Now, why is this important? On Windows XP the drawing API, GDI is hardware accelerated to fix the sluggish feeling. They just made the painter go real fast. However, on Vista this wasn't needed anymore. So they took out the hardware acceleration for GDI. That's why turning off Aero won't help. However, since some of these chips didn't support Aero some users got the worst of both, no composition and no acceleration
However, this is the main problem. The main difference between a dedicated graphics card and an integrated graphics chip is the card has its own ram. An integrated graphics chip doesn't. It locks out some of the ram on your motherboard and uses it as video ram. This means your ram is going to get full even quicker and your computer is going to swap to disk more often. That is how an integrated chip causes the computer to slow down. You simply have less ram available to you.
/P
lol, I wonder how many people actually got that one
My next computer will be WINDOWS XP
(I need to run Morrowind and associated programlets and mods)

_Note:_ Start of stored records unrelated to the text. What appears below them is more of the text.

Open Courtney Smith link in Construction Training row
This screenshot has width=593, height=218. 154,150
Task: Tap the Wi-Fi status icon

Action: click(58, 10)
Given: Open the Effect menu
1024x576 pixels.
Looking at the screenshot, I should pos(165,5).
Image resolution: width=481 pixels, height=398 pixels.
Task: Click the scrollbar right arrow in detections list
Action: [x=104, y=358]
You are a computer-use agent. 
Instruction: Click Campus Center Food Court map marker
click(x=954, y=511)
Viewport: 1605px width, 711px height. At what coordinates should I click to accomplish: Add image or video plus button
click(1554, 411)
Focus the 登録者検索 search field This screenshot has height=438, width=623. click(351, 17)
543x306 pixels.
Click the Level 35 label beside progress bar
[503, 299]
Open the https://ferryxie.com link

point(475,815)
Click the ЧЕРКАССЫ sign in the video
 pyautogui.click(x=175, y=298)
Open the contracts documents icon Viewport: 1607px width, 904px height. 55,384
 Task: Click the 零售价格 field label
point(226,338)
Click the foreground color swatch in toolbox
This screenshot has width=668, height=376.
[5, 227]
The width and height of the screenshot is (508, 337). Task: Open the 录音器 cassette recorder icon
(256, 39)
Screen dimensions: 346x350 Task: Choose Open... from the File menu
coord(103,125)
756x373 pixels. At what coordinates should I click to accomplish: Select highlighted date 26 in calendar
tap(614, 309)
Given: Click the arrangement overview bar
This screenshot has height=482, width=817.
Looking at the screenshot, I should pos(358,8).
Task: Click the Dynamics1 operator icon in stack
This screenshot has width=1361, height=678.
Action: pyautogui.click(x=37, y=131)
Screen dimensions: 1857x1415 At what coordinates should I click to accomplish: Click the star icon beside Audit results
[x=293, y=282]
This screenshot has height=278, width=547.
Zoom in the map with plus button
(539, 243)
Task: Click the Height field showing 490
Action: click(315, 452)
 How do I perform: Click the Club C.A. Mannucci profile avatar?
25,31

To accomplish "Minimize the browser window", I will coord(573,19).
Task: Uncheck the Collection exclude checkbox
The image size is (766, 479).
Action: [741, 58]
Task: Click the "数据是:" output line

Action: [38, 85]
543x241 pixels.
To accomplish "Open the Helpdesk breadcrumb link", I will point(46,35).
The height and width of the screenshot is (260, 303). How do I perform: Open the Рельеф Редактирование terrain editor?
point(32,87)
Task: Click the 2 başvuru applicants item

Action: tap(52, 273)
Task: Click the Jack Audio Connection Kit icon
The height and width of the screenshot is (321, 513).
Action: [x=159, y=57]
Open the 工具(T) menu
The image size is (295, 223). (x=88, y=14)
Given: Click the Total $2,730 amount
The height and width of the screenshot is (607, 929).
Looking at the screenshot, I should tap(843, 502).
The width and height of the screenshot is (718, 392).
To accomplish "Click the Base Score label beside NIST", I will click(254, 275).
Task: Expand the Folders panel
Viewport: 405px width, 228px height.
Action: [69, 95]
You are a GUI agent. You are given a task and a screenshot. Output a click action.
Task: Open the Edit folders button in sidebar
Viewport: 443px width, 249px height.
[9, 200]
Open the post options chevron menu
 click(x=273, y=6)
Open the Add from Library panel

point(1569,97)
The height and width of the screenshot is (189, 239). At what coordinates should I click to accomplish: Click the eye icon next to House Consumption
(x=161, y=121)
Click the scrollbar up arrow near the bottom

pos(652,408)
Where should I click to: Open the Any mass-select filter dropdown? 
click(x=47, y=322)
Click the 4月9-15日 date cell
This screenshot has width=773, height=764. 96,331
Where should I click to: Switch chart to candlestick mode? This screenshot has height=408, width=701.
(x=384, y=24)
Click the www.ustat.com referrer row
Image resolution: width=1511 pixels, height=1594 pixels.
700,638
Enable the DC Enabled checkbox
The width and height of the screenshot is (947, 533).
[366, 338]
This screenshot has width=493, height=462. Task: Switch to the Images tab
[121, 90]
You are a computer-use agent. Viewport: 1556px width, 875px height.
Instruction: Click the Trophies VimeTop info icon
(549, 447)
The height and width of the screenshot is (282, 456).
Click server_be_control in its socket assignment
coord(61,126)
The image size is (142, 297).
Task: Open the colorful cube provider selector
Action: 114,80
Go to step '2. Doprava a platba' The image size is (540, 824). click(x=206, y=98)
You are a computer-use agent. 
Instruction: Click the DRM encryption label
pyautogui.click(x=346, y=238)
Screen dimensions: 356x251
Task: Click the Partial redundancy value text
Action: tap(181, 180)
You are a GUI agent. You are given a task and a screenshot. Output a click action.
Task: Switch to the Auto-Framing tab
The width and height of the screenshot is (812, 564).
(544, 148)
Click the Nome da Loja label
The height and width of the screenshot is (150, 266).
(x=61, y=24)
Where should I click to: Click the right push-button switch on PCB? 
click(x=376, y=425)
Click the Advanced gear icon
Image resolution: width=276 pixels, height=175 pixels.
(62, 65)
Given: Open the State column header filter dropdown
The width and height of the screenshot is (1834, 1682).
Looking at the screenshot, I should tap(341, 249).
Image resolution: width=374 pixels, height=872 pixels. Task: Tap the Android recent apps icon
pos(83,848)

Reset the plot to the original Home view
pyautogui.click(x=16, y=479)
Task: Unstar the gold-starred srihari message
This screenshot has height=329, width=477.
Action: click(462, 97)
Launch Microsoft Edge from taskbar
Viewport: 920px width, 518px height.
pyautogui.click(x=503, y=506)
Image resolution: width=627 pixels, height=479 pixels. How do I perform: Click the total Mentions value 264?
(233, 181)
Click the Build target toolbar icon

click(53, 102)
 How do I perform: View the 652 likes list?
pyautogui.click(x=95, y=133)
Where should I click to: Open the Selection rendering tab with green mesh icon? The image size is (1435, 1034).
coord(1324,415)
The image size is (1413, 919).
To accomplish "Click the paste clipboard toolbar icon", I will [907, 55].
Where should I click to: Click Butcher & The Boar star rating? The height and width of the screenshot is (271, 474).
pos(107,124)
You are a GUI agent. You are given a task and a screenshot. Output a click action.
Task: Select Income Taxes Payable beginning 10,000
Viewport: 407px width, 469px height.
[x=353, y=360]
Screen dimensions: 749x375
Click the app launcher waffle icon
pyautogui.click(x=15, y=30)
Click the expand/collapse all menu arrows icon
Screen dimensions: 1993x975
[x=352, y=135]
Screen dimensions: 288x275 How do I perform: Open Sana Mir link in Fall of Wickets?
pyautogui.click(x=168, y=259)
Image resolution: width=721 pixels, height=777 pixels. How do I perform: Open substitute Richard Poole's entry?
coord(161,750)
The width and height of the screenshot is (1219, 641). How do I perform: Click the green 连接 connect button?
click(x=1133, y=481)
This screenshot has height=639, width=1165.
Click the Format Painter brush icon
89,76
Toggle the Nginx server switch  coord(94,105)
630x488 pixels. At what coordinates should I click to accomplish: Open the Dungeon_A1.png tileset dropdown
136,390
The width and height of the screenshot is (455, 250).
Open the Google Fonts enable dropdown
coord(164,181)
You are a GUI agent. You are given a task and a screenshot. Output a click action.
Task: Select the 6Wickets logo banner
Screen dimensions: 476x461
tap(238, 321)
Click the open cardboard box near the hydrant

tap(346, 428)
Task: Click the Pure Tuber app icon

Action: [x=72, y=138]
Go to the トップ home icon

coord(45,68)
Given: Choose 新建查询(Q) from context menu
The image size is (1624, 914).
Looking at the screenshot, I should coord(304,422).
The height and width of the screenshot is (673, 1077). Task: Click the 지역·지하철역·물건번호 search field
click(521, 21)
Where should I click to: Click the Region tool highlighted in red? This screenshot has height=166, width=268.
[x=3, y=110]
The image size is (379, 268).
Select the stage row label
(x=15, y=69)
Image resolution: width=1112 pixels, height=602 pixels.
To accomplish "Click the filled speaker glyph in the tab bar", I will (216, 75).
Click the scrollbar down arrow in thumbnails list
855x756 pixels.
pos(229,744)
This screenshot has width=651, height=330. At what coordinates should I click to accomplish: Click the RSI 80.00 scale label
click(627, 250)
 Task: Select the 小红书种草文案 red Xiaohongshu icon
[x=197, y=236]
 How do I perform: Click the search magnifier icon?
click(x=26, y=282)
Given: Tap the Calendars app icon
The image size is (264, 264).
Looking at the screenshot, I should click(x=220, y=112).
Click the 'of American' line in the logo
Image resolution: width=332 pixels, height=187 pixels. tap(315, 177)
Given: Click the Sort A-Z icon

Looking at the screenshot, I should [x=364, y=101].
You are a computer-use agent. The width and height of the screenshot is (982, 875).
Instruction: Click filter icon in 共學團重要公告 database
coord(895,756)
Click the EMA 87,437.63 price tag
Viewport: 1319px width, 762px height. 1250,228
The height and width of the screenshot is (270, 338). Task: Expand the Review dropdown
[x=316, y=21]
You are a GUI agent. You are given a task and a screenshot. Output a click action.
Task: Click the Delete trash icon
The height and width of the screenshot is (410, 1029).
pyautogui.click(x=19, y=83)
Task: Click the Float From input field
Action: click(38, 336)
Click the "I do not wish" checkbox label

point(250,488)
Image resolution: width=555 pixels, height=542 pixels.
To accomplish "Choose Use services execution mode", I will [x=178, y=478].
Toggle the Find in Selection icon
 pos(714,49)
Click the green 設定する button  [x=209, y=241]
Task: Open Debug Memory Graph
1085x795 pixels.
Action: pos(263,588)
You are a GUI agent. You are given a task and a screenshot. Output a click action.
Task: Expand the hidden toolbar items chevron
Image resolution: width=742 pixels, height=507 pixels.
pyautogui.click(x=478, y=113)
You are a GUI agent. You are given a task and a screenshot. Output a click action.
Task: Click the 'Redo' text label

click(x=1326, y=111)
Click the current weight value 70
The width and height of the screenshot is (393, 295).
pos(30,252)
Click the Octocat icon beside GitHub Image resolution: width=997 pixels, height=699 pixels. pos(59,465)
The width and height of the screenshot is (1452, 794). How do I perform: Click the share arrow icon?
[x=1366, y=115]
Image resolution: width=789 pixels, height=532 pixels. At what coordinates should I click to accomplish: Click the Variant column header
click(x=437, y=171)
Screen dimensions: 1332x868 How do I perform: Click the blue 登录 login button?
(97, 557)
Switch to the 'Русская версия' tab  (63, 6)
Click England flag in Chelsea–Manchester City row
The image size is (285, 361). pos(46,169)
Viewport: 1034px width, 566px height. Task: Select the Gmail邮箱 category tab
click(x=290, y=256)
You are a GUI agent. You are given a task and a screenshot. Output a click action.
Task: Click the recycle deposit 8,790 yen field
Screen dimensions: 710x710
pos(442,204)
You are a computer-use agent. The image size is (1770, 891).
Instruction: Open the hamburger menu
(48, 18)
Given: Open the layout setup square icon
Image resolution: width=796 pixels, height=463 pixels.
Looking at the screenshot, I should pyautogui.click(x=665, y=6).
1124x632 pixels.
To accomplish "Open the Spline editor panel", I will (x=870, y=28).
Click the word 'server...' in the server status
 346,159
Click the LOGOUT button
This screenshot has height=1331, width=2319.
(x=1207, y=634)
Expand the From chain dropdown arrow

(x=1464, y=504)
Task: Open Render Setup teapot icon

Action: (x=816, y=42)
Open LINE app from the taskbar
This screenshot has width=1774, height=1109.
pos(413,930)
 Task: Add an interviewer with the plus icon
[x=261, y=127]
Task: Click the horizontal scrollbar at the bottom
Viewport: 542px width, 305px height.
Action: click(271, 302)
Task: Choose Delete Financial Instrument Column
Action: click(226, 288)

Microsofts worst competion is ITSELF.
Intel sucks (management and many employees) and they always have. It's a skanky company that cheats customers whenever possible. This kind of dishonest behavior is not new and for those that remember the last 10-15 years, they milked all customers by simply sorting chips by speed (coming off the same wafer) and releasing the faster ones as a "NEW" product for more money, they had the whole 486 issue many years ago where they tried to cover up their math errors and didn't want to provide working chips saying "most customers don't need it", and they've gouged their way across the world for years with impunity until AMD started to provide a little competition.
That's not to say that MS is innocent in this either. Vista is bloatwear that was designed to do nothing but churn accounts for revenue. What does it really do that XP didn't do better and faster in most cases? From my 2 years of experience, the answer is "nothing", except the UAC is more annoying than anything XP ever had. Some claim to fame.....
Sadly, anyone that thinks cheesy apple is going to be any better is severely delusional. Apple/Jobs is another skanky organization that routinely screws its less-than-bright sycophant customers. Joining a group like that is even more unappealing than putting up with MS...
All you are trying to do is getting the most working die out of a wafer. It doesn't mean the lower speed die are defective. All it means is that has failed some test at the top speed maybe leakage or speed or something else, but works fine with the same expected reliability at lower speed.
- by JCCox November 23, 2008 2:10 AM PST
- I'm always surprised by how low these companies will sink to make a profit. Both Intel and Microsoft are market leaders and I would expect more from them.